Я застал уже конец пожара; провалилась крыша, в огромном, кирпичном ящике с железными Решётками на окнах буйно кипел и фыркал огонь, извергая густейший, жирный дым. Сквозь раскалённое железо решёток на окнах дым вырывался какими-то особенно тяжёлыми, чёрными клубками и, невысоко вздымаясь над пожарищем, садился на крыши, угарным туманом опускался в улицы.
Со мною рядом стоял человек дурной славы, домовладелец Капитон Сысоев, крепкий здоровяк, несмотря на его пятьдесят лет и распутную, пьяную жизнь.
На бритом, скуластом лице его глубоко в костлявых ямах спрятаны узкие, беспокойные глазки. Одет он неловко, небрежно, всё на нём как бы с чужих плеч, весь остро неприятен и, видимо, знает об этом, — он смотрит на людей вызывающе, с подчёркнутой наглостью.

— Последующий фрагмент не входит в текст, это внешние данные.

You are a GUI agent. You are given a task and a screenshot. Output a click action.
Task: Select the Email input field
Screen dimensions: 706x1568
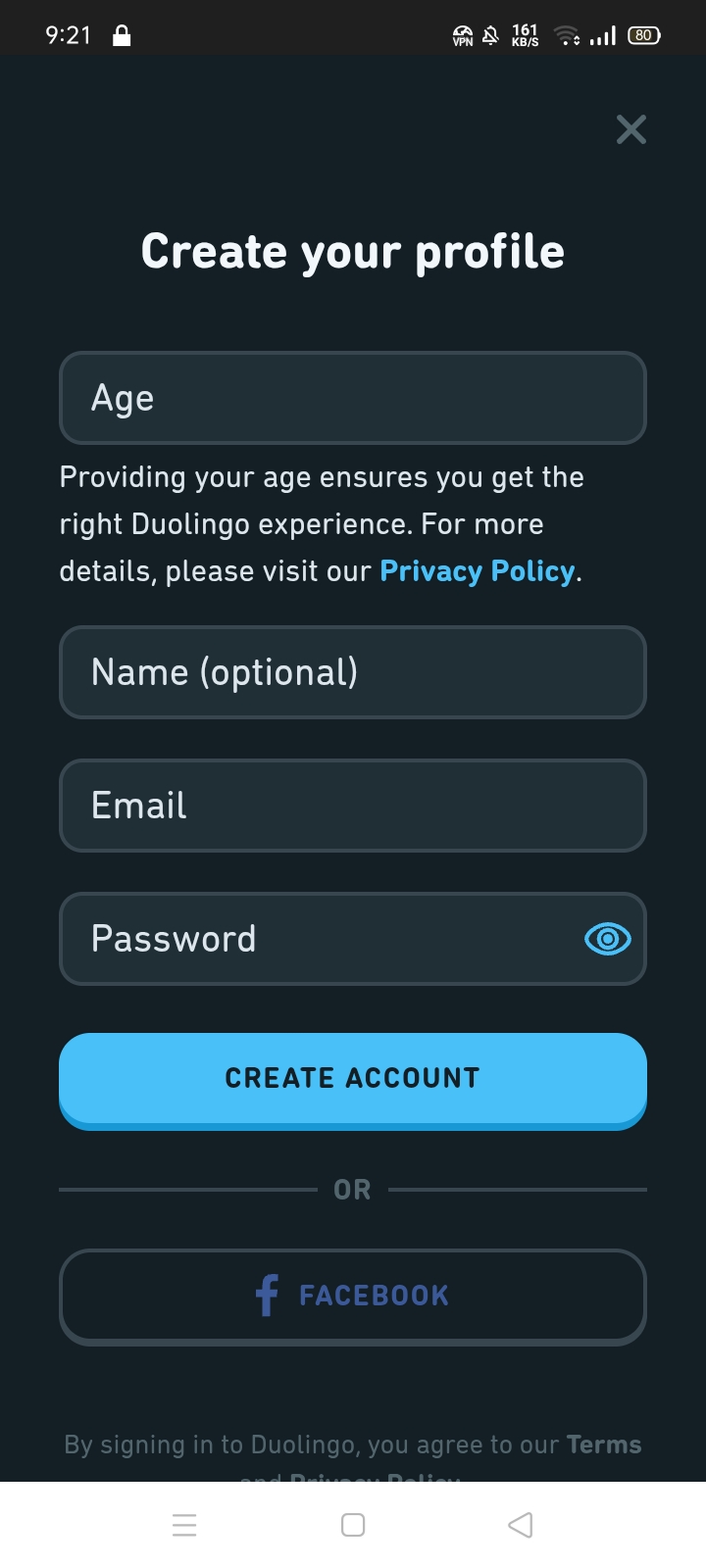[353, 806]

А на пожар смотрел взглядом человека, для которого вся жизнь и всё в ней — только зрелище. Говорил цинично о «зажаренных» старушках и о том, что хорошо бы всех старушек сжечь. Но что-то беспокоило его, он поминутно совал руку в карман пальто, выдёргивал её оттуда, странно взмахивал ею и снова прятал, искоса поглядывая на людей. Потом в пальцах его явился маленький свёрток бумаги, аккуратно перевязанный чёрной ниткой, он несколько раз подбросил его на ладони и вдруг ловко метнул в огонь, через улицу.
— Что это бросили вы?
— Примета у меня есть одна, — ответил он, подмигнув мне, очень довольный, широко ухмыляясь.
— Какая?
— Ну нет, не скажу!
Недели через две я встретил его у адвоката Венского, кутилы, циника, но очень образованного человека; хозяин хорошо выпил и заснул на диване, а я, вспомнив о пожаре, уговорил Сысоева рассказать мне о его «примете». Прихлёбывая бенедиктин, разбавленный коньяком, — пойло, от которого уши Сысоева вспухли и окрасились в лиловый цвет, — он стал рассказывать в шутливом тоне, но скоро я заметил, что тон этот не очень удаётся ему.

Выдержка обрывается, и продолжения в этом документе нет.